Written problem A: Count the lines in the entries that contain the string "agent", and give only that number.

Selected text:
Composer Laurie Laitman has been devoted almost exclusively to setting the spoken word, both in art song and in opera. This pair of songs, And Music Will Not End was commissioned by the Lyrica Society in 2006 to commemorate the 40th anniversary of the deaths of Martin Luther King Jr. and Robert F. Kennedy. The poems contrast, although both treat death abstractly. Baritone Brian Church sang both with a heartfelt warmth and gentleness.

In “Partial lunar eclipse, September 7, 2006,” lunar motion reflects time and loss, with the final section presenting the narrator in the first person: is my death like a moon slipping into shadow?

“A Pastoral Lament” has a lyrical simplicity, one that is hard to connect with the two political leaders working in a time of turmoil. Yet each of the assassinated was once an innocent boy with dreams, and someone who died too young.

[Entries for locating displayed items]
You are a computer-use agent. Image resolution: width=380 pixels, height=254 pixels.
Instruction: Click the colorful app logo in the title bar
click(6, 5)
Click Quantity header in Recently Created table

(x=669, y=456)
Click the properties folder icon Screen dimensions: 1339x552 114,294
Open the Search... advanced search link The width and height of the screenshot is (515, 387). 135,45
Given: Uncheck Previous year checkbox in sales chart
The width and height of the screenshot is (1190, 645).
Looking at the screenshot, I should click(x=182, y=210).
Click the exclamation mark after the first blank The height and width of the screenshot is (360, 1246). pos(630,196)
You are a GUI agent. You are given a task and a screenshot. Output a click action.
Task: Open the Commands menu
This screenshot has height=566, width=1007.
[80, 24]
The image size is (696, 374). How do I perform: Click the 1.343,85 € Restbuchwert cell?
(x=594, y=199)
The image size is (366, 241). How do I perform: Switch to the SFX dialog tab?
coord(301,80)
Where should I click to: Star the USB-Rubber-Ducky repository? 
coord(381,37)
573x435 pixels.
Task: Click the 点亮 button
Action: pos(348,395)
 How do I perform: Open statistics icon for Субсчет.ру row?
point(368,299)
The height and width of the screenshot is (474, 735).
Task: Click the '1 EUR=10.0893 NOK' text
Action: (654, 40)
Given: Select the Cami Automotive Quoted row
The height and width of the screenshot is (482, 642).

Written problem B: According to the passage on the song pair And Music Will Not End, which organization commissioned the songs?

Correct result A: 2

Correct result B: The Lyrica Society, in 2006.